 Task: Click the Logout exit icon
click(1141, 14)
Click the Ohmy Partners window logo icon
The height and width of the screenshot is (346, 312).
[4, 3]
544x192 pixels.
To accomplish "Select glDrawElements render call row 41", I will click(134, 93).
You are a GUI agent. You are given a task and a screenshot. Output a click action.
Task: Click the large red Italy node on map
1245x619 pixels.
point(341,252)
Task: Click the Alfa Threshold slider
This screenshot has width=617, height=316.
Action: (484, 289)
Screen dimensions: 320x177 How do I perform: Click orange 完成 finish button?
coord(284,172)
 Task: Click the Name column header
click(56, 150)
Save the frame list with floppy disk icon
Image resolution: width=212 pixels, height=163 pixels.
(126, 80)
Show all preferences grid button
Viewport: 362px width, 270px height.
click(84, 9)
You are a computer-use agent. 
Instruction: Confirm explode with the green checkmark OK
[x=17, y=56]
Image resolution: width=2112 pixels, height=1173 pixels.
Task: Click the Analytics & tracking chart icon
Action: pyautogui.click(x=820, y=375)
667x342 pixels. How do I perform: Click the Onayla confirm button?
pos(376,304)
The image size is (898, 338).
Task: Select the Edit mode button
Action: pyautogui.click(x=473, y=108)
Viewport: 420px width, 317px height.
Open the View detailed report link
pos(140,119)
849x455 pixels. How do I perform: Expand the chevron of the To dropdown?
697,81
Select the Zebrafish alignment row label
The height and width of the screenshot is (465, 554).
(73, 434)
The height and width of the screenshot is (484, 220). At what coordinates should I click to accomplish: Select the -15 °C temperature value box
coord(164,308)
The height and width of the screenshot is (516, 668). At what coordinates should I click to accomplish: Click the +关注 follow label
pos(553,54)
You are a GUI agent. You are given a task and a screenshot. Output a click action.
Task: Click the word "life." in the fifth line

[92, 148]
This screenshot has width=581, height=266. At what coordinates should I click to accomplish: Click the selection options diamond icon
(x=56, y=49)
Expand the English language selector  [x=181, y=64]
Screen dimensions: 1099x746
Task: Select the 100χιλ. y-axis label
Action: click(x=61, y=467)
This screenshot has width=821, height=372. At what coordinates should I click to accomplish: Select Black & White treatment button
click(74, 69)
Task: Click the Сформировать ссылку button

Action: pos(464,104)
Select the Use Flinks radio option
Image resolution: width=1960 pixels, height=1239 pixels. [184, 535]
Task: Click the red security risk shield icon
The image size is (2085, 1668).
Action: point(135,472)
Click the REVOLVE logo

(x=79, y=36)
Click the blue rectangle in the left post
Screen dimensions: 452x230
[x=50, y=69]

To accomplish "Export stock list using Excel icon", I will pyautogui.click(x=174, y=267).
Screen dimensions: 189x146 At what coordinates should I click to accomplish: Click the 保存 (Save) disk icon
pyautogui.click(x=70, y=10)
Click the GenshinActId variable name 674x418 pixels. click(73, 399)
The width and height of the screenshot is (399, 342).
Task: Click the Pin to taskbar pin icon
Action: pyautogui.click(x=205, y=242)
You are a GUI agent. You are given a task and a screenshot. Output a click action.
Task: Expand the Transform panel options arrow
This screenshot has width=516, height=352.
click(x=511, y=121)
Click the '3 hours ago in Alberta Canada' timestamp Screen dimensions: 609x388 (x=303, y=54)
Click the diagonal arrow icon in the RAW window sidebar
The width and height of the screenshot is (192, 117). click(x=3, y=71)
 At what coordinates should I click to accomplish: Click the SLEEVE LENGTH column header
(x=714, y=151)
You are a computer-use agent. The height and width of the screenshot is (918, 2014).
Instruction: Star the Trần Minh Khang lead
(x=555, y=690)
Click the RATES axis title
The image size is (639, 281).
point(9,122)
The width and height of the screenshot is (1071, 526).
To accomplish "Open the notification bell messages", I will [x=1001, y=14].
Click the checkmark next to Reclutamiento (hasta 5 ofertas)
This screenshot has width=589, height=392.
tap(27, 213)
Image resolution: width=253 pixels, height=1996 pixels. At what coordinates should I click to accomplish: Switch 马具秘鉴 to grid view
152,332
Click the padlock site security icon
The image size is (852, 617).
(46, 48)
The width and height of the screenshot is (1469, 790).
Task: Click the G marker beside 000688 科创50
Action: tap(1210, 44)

******

_Problem statement:_ Reproduce the stretch from the line containing "This screenshot has width=581, height=266." through the line containing "will pyautogui.click(x=174, y=267).", swapping "diamond" for "square" and leaving everything else unchanged.

_Response to the task:_
This screenshot has width=581, height=266. At what coordinates should I click to accomplish: Click the selection options square icon
(x=56, y=49)
Expand the English language selector  [x=181, y=64]
Screen dimensions: 1099x746
Task: Select the 100χιλ. y-axis label
Action: click(x=61, y=467)
This screenshot has width=821, height=372. At what coordinates should I click to accomplish: Select Black & White treatment button
click(74, 69)
Task: Click the Сформировать ссылку button

Action: pos(464,104)
Select the Use Flinks radio option
Image resolution: width=1960 pixels, height=1239 pixels. [184, 535]
Task: Click the red security risk shield icon
The image size is (2085, 1668).
Action: point(135,472)
Click the REVOLVE logo

(x=79, y=36)
Click the blue rectangle in the left post
Screen dimensions: 452x230
[x=50, y=69]

To accomplish "Export stock list using Excel icon", I will pyautogui.click(x=174, y=267).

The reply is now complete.